Sigamos avanzando. Porque en el siguiente escalón encontramos motivos adicionales de denuncia y preocupación. ¿No será este caso una instancia más de la ambigüedad de los estados europeos ante la supresión de la pena de muerte? Porque este ajusticiamiento sumario habla a las claras de cómo  se está lentamente inyectando en la opinión pública europea el proyecto de reinserción de la pena de muerte.  Y no solo eso: en el mismo paquete va la próxima demanda de uso privado de armas; en efecto, los ciudadanos testigos de la matanza, manipulados por la industria mediática, al servicio del complejo militar-industrial, lo dejaron claro desde el minuto uno en las redes sociales: “Si estuviese autorizado el uso de armas, el criminal chófer no hubiera recorrido más allá de unos metros, ahorrándonos así decenas de víctimas inocentes”.

Pero ¿estamos diciendo realmente que se pueden cambiar unas decenas de metros, unas decenas de víctimas, por los principios de solidaridad con los migrantes, de defensa del proceso justo, de supresión de la pena de muerte, de tolerancia religiosa hacia otras confesiones? ¿Vamos a cambiar 40 o 50 despreocupadas víctimas de veraneantes más por los principios arduamente gestados por el avance de los pueblos en la historia? Al fin y al cabo, como decía Stalin, un muerto es una tragedia, pero más allá, cien, mil, cien mil muertos, es una estadística; o un chiste, como el del colega Guillermo Zapata, que supo bien distanciarse con humor de tanta manipulación histórica sobre Auschwitz, sobre las víctimas de  ETA… 

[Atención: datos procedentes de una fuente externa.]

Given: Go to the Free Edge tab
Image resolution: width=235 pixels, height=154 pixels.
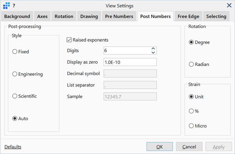Looking at the screenshot, I should coord(189,16).
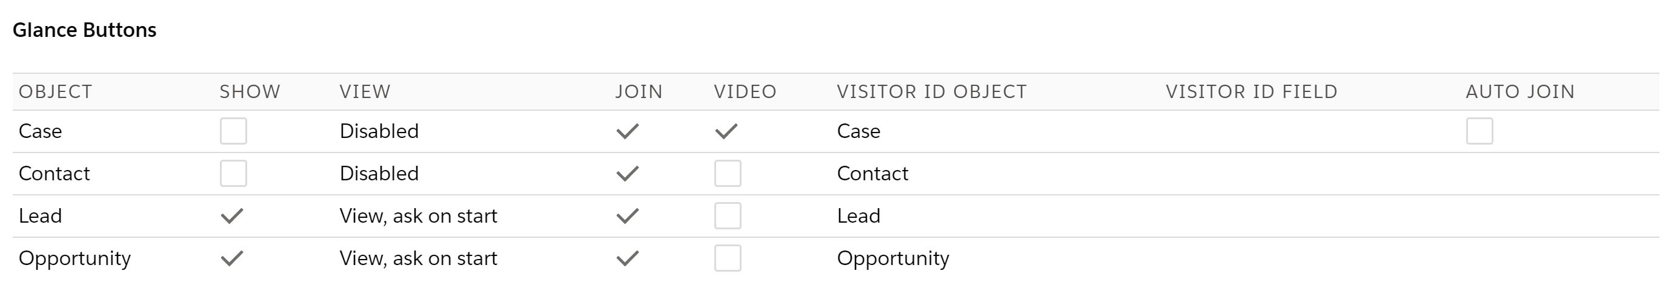Click the Object column header
1677x285 pixels.
(55, 92)
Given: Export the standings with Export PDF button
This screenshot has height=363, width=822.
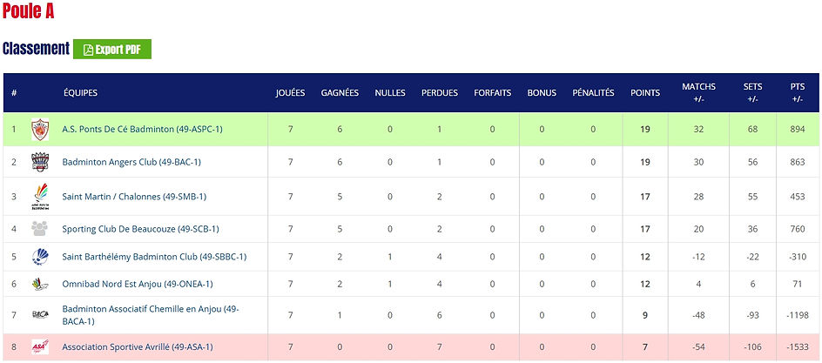Looking at the screenshot, I should point(112,50).
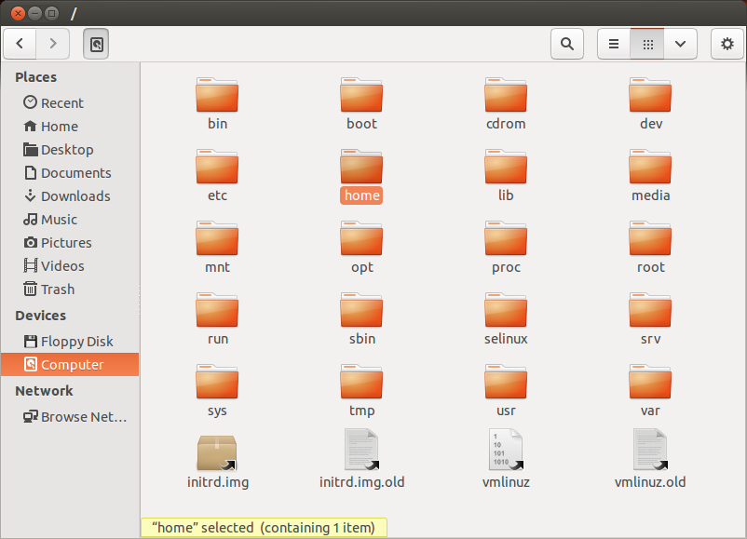Switch to list view
Image resolution: width=747 pixels, height=539 pixels.
coord(613,44)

Después de la pregnante interpretación de Podemos Vallecas, Podemos Pamplona se ha negado a condenar el atentado de Niza, como ya hiciera nuestro líder con los atentados de Bruselas o París, otra manifestación de islamofobia política y mediáticamente instrumentalizada en defensa del statu quo. Los crímenes y saqueos de Venezuela —un artificio, cuando no un efecto, de los medios imperialistas— han dejado a las claras la agenda del poder global y su estrategia del miedo hacia Podemos. Pero no hay que sucumbir a las trampas del poder y a su estrategia de dominación de los oprimidos y los diferentes. Salgamos a la calle  y a los platós a continuar nuestra liberadora epopeya. “Tarde o temprano, el triunfo de nuestra generación es inexorable”, Errejón dixit; para eso seguiremos nuestra liturgia de deconstrucción cástica de las instituciones, amamantando apaciblemente a nuestros retoños, besándonos festivamente en sede parlamentaria para cauterizar su miedo y sus mentiras con nuestra alegría.